• _Exercise description_: Restate the listing that follows word for word, without its pictures.

......

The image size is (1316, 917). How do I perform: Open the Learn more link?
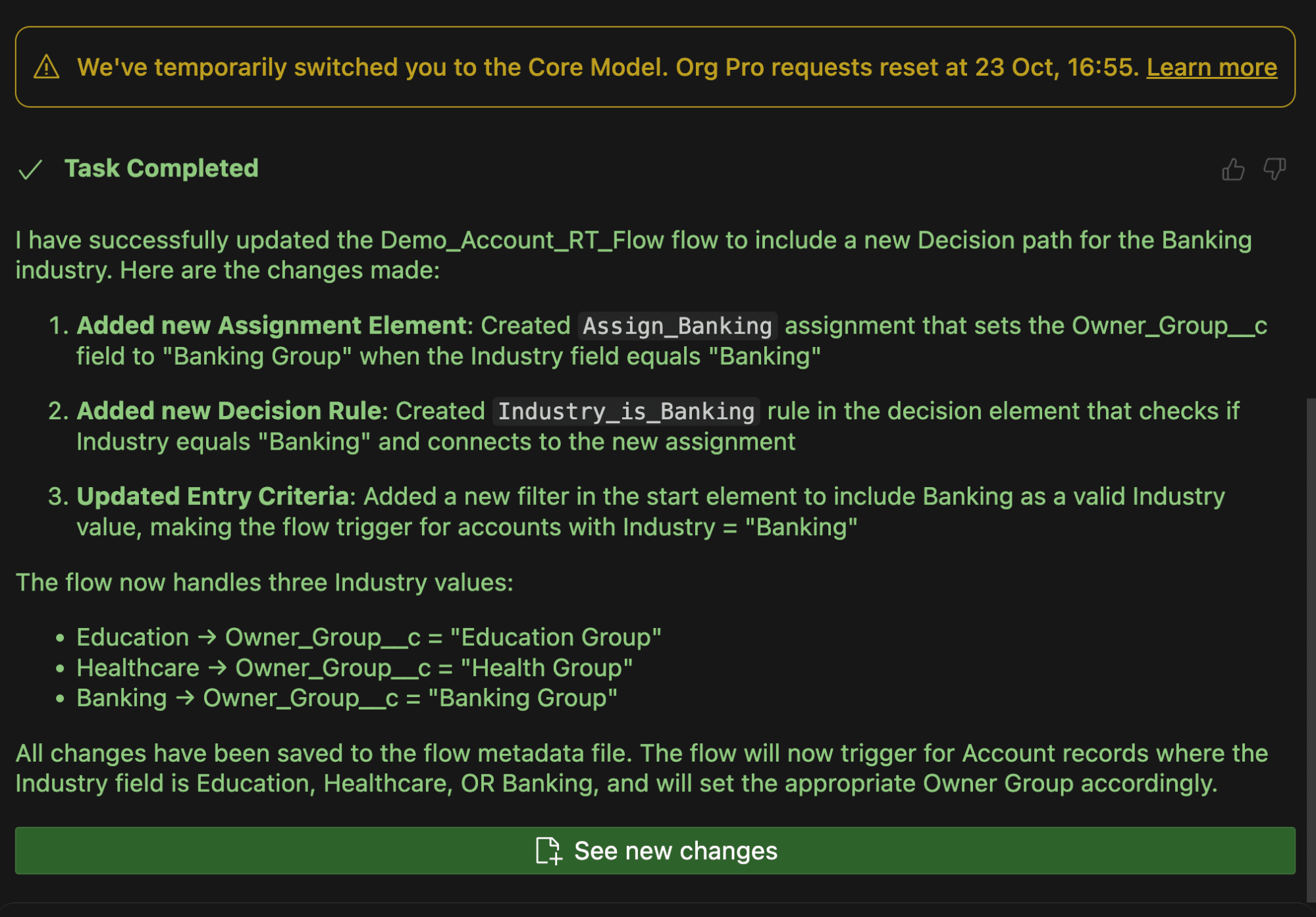[x=1211, y=67]
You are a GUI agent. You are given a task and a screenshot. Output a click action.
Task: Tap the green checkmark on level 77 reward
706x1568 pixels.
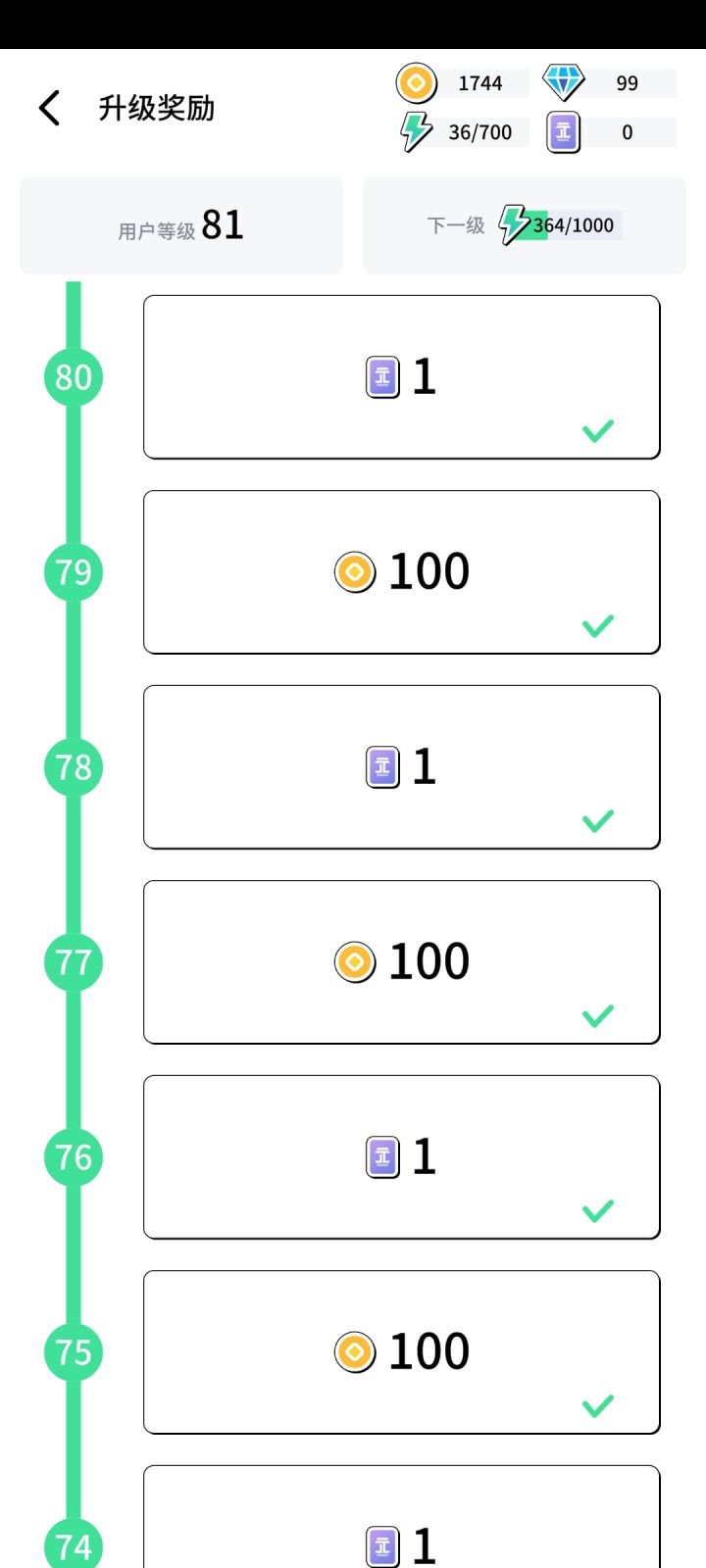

......

• _Written reply_:
The image size is (1316, 917). How do I perform: Open the Learn more link?
[x=1211, y=67]
You are a GUI agent. You are given a task and a screenshot. Output a click action.
Task: Tap the green checkmark on level 77 reward
706x1568 pixels.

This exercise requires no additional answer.